San Gaetano Errico
«Dio ti vuole bene, quando ci vedremo?», diceva san Gaetano Errico (1791-1860) alle persone che incontrava per strada, così invitandole al confessionale, per sanare le ferite dell’anima e riconciliarsi con Dio. E a confessare passava ore e ore, tanto che nell’omelia di beatificazione Giovanni Paolo II lo definì «vero martire del confessionale»
«Dio ti vuole bene, quando ci vedremo?», diceva san Gaetano Errico (1791-1860), fondatore dei Missionari dei Sacri Cuori di Gesù e Maria, alle persone di Secondigliano che incontrava per strada, consapevole che il confessionale è il luogo privilegiato per sanare le ferite dell’anima e riconciliarsi con Dio. Vi passava ore e ore, tanto che nell’omelia di beatificazione Giovanni Paolo II lo definì «vero martire del confessionale». Alla grande cura per il sacramento della Confessione univa l’attenzione per i poveri, i malati, i carcerati, verso i quali si prodigava facendo ogni genere di sacrificio e instillandogli la coscienza di essere amati in modo unico dal Padre. Il giovedì visitava l’Ospedale degli Incurabili di Napoli e la domenica andava in giro con il crocifisso in cerca di ragazzi a cui insegnare il catechismo.
Figlio di un pastaio e di una tessitrice, cresciuto in una famiglia povera e numerosa, i segni della sua santità erano visibili già nella giovinezza. Ogni giorno faceva chilometri a piedi per recarsi in seminario e la gente che lo vedeva era solita dire: «Passa san Gaetano». Nel 1818, mentre era raccolto in preghiera, gli apparve sant’Alfonso Maria de’ Liguori che gli preannunciò che sarebbe divenuto il fondatore di una congregazione e gli disse che Dio voleva la costruzione di una chiesa a Secondigliano da dedicare alla Vergine Addolorata. Dopo aver superato alcune resistenze, il santo riuscì a far costruire la chiesa e al termine dei lavori commissionò a Francesco Verzella una statua in legno dell’Addolorata con tre angeli; solo dopo il diciassettesimo tentativo dell’artista di scolpire il volto della Madonna, il santo esclamò soddisfatto con un certo rossore: «Così era!».

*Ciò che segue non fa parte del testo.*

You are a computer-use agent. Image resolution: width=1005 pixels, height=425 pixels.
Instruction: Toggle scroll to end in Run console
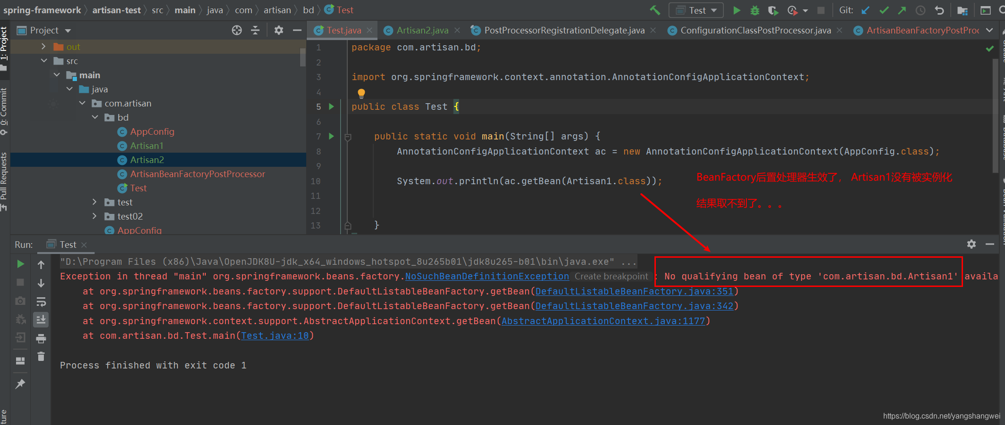pyautogui.click(x=41, y=320)
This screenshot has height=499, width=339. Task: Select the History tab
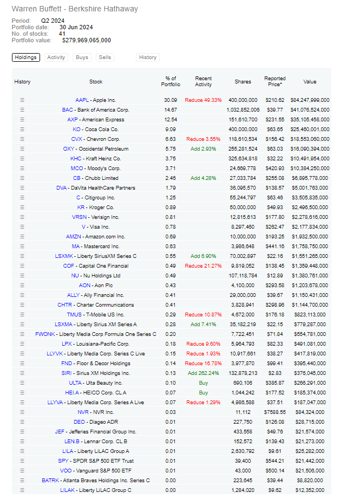pyautogui.click(x=147, y=57)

Le visioni erano solo una parte della sua vita. Si fortificava nella penitenza, con il digiuno a pane e acqua il mercoledì e una semplice minestra tra venerdì e sabato. Si mortificava con discipline di vario tipo: «Adesso mi fai sentire quel dolore che non provai quando ti portai in seno e ti partorii», gli disse un giorno la madre lavandogli i vestiti macchiati di sangue. Alimentava l’anima stando a lungo in ginocchio davanti al Santissimo Sacramento e, proprio durante uno di quei momenti, il Signore gli manifestò che la congregazione annunciatagli anni prima «dev’essere istituita in onore dei Sacri Cuori di Gesù e Maria». La fondò nel 1833 e da allora orientò il suo apostolato a diffondere la devozione ai Sacri Cuori in quella fase cruciale che avrebbe portato all’unità d’Italia e all’accelerata secolarizzazione che ne seguì.
I suoi missionari sono oggi presenti anche all’estero e a ciascuno di loro san Gaetano, ‘o Superiore come lo chiamavano i secondiglianesi, ha lasciato questo testamento: «Amatevi scambievolmente e siate osservantissimi delle Regole».